“Leão-de-chácara”, de João Antônio
Literatura

“Leão-de-chácara”, de João Antônio

20 de março de 2016 0

Se há uma coisa que chama a atenção em “Leão-de-chácara” (Cosac Naify), de João Antônio (1937-1996), é a evolução da escrita do autor: a segunda parte, “Um conto da boca do lixo”, foi escrita em 1965, enquanto que a primeira, “Três contos do Rio”, quando da publicação do livro em 1975. A diferença de qualidade entre as duas partes é gritante.

Não que “Paulinho Perna Torta”, o único conto da segunda parte e que ocupa basicamente metade do livro, seja ruim: mas a história (baseada em fatos reais) do malandro que desde a infância difícil se envolveu com o crime – inicialmente com a exploração de prostitutas -, “evoluindo” até se tornar um dos grandes criminosos de São Paulo, não chega a chamar a atenção do leitor. As características principais das obras de João Antônio – o retrato de malandros, prostitutas e bandidos pobres das grandes cidades, utilizando tantas gírias locais que torna a leitura às vezes difícil – estão todos lá: mas a história se arrasta, os acontecimentos se sucedem meio que sem ir para lugar nenhum. Como retrato um período e um lugar (especificamente, a malandragem dos anos 50 no centro velho de São Paulo), “Paulinho Perna Torta” é muito interessante. Literariamente, porém, o conto envelheceu mal.

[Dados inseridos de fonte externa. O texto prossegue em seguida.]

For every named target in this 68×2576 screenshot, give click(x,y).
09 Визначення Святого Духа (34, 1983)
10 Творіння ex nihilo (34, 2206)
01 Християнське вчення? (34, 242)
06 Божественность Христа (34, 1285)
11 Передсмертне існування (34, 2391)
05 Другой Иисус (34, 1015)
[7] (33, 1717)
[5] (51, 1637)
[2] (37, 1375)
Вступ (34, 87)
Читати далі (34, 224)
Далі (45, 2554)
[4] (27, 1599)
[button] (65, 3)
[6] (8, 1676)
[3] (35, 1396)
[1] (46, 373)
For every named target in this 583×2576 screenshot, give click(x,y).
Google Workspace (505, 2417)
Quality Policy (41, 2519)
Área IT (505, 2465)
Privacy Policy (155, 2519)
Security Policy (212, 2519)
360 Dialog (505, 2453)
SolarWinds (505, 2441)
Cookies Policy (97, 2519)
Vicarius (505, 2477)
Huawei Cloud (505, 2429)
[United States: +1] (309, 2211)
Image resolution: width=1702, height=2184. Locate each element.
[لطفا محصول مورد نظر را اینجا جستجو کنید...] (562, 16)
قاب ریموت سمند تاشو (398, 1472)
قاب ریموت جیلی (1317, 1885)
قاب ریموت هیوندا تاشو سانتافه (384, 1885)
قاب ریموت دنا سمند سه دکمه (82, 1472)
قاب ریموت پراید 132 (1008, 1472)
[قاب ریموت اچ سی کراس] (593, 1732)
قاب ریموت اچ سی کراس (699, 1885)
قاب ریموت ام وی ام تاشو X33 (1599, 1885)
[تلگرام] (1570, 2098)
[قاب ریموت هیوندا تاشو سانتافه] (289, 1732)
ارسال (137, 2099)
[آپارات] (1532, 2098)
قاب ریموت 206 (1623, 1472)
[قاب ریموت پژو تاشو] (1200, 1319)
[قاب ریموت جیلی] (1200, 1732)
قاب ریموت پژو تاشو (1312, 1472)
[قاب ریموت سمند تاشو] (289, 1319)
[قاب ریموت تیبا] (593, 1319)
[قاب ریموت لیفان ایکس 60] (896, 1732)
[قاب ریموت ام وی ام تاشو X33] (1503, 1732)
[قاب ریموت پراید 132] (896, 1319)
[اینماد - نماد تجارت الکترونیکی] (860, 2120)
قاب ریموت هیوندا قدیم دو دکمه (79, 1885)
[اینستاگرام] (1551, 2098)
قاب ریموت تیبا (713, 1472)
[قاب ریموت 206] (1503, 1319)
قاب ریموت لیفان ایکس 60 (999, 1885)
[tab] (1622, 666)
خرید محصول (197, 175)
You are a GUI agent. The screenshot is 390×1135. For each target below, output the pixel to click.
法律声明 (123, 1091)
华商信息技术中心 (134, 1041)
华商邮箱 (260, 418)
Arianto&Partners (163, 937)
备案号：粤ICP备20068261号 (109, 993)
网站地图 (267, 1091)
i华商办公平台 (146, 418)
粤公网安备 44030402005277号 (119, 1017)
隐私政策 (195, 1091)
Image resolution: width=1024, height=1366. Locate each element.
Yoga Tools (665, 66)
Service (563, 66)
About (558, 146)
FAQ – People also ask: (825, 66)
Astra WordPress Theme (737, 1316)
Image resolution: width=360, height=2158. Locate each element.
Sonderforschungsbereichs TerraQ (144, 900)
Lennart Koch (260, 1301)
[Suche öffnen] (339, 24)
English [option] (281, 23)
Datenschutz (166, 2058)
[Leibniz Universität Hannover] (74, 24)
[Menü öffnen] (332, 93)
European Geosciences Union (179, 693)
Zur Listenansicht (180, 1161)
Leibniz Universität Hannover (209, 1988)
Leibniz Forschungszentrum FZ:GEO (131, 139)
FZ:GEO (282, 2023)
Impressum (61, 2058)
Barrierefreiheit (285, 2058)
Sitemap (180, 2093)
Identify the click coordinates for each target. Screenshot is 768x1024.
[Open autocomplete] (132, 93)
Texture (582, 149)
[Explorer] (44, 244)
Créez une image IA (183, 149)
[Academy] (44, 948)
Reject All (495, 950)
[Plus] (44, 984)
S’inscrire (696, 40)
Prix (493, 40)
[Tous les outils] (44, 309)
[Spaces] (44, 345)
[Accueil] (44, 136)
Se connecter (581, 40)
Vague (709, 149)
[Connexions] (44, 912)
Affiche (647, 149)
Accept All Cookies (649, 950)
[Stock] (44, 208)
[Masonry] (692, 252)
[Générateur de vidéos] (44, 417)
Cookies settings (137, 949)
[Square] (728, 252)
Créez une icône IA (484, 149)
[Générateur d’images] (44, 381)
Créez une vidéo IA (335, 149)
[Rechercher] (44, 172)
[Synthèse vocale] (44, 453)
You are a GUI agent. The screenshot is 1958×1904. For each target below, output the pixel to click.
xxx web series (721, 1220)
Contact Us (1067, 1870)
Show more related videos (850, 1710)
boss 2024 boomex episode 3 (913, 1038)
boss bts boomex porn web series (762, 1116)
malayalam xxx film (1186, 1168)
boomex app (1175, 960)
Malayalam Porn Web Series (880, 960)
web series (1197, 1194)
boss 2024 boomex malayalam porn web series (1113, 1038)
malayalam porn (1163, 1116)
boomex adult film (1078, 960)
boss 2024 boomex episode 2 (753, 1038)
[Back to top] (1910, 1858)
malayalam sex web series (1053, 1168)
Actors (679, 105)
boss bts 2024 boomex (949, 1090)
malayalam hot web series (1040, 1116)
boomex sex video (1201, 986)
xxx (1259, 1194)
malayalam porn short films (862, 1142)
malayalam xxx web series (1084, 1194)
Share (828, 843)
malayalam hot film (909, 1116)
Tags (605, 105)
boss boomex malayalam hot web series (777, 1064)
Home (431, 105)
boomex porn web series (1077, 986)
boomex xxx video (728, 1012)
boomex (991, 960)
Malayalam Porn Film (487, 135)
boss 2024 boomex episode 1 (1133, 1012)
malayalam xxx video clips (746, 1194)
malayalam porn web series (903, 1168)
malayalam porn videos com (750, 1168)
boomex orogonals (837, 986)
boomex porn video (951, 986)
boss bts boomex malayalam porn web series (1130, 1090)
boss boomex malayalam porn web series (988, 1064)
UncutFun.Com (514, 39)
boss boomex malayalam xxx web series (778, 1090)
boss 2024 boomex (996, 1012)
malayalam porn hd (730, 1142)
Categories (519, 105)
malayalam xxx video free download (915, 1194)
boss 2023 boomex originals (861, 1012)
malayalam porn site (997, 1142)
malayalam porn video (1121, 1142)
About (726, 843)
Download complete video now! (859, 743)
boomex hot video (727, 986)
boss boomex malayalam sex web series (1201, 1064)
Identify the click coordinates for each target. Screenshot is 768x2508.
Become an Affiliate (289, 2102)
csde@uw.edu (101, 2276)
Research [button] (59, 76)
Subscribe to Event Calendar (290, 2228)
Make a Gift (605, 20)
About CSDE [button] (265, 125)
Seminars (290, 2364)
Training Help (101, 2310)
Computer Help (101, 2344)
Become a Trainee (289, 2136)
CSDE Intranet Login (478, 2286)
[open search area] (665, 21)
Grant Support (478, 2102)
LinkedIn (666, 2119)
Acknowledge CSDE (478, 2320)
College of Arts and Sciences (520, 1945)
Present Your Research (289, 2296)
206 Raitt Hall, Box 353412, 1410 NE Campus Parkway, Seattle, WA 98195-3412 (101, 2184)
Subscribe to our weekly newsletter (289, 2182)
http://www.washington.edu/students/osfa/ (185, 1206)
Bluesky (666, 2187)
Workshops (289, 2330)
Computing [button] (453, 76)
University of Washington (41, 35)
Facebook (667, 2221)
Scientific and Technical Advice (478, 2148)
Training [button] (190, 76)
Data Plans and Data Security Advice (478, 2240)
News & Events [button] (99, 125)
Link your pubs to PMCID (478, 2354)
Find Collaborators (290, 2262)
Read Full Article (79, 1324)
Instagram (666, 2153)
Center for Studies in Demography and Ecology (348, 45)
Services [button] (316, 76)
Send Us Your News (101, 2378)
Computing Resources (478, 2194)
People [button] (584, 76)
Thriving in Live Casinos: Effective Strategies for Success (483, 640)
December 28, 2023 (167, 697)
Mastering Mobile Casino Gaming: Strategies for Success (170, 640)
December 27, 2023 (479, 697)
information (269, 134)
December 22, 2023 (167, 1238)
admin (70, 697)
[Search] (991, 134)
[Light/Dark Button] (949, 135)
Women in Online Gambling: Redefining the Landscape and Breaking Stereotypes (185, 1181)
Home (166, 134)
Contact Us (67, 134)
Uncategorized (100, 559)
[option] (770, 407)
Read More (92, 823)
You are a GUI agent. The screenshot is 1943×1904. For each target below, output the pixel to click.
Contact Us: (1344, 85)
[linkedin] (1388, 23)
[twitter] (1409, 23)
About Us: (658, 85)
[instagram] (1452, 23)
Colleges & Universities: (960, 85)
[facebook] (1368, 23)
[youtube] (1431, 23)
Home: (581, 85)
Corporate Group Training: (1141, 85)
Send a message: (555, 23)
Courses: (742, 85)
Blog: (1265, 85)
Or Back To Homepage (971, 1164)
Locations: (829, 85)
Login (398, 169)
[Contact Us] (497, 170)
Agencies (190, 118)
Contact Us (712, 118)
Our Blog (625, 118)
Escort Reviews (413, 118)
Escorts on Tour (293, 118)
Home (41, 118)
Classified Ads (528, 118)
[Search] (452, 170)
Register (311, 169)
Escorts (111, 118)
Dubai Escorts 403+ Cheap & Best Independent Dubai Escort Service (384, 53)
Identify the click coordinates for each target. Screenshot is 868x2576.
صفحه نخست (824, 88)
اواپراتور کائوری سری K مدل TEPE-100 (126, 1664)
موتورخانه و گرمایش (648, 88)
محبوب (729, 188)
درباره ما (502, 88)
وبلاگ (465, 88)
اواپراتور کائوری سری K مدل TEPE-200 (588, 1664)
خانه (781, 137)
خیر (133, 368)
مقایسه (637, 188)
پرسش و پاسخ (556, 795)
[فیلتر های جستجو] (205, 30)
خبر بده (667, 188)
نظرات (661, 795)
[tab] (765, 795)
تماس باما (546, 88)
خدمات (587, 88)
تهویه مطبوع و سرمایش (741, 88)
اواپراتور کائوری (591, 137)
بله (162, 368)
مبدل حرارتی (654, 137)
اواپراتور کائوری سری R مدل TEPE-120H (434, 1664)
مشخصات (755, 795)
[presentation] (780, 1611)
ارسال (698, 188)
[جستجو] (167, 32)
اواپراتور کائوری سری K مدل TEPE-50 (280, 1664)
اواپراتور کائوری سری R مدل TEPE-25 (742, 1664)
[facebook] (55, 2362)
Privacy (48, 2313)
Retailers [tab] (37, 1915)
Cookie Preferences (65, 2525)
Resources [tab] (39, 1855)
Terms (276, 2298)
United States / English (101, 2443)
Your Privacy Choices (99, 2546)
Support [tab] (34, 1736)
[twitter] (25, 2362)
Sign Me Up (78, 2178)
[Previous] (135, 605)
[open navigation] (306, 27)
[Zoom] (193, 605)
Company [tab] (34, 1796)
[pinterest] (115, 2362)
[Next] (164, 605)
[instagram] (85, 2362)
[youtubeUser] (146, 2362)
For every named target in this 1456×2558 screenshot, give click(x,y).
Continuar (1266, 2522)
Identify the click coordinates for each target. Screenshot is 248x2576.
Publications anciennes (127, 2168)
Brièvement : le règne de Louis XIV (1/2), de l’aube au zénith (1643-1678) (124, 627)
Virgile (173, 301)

Já os três contos apresentados na seção “Três contos do Rio”, mais recentes, são bem melhores: têm vida própria fora do simples retrato de uma época. “Leão-de-chácara” conta a história de um homem, bom marido e bom pai, que trabalha como segurança em uma boate ao mesmo tempo em que é um “leão” – espécie de líder dentro malandragem carioca. “Joãozinho da Babilônia” conta a trágica história de um homem rico e importante que se apaixona por uma prostituta, Guiomar. Finalmente, o melhor conto do livro é “Três cunhadas – Natal 1960”, em que um marido vai visitar no Natal as três irmãs da mulher, solteiras e que vivem juntas. É uma daquelas obras-primas no estilo do conto “Missa do galo”, de Machado de Assis, onde o que importa realmente não é o que está sendo contado.